Project 3: Regulation of renal perfusion and oxygenation in sepsis-induced acute kidney injury
Sepsis and septic shock constitute the most common causes of acute kidney injury (AKI) in intensive care patients and sepsis-induced AKI (SI-AKI) is fraught with high mortality. The pathophysiology behind SI-AKI remains unclear. Systemic hemodynamics vary (hyper- versus hypodynamic conditions), intrarenal hemodynamics and oxygenation have not been systematically studied. In accordance with the unifying hypothesis of the Research Unit, we hypothesize that local intrarenal hypoxia due to dysregulation of renal hemodynamics is a pivotal element in the pathophysiology of SIAKI, and that this relies on the renin-angiotensin system (RAS) and deranged intrarenal metabolism of nitric oxide (NO).
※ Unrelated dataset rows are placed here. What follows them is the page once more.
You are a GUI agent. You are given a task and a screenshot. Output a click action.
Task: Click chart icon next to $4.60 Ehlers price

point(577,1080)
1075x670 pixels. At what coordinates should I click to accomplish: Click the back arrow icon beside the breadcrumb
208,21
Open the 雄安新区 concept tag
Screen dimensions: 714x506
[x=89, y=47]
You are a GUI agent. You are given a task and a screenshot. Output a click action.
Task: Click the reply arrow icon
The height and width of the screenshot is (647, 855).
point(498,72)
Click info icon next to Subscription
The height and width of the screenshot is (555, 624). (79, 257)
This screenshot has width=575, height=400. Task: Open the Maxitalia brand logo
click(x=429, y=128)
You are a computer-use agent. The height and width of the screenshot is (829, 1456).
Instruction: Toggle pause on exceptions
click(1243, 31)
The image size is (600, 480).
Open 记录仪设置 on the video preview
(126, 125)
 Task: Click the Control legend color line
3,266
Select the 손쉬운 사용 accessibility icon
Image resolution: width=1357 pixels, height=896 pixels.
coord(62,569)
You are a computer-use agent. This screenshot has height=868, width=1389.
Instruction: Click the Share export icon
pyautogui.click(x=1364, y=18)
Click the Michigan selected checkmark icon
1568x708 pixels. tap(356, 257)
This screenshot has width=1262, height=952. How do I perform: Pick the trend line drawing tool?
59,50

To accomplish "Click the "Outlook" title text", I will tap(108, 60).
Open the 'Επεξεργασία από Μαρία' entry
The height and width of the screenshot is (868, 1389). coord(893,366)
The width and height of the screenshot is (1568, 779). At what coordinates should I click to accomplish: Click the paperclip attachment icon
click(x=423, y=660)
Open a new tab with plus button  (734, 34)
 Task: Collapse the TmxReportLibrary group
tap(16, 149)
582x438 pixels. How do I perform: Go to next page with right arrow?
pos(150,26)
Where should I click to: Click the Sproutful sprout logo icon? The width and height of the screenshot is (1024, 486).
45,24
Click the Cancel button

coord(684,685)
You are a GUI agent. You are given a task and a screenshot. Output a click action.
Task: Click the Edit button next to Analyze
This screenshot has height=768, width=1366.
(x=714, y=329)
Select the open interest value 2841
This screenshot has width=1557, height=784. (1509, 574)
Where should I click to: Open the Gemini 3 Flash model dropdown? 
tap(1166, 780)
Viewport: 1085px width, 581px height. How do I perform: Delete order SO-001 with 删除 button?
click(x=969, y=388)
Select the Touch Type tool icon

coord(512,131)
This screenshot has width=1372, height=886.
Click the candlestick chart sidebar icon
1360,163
Moreover, low-dose nitrite may alleviate SI-AKI. We have established methods to comprehensively characterize regulation of global renal as well as local cortical and medullary hemodynamics and oxygenation in rats. In rat models of contrast medium-induced AKI (CI-AKI), and renal ischemia/reperfusion injury, we found that intrarenal hypoxia is a key pathophysiological factor. Intriguingly, low-dose nitrite administration alleviated CI-AKI. The objectives of this proposal are 1) to comprehensively characterize regulation of renal hemodynamics and oxygenation in two rat models of SI-AKI, 2) to elucidate the role of the RAS, and 3) to test whether low-dose nitrite alleviates SI-AKI.
*Dr. Arakelyan left the institution in December 2014.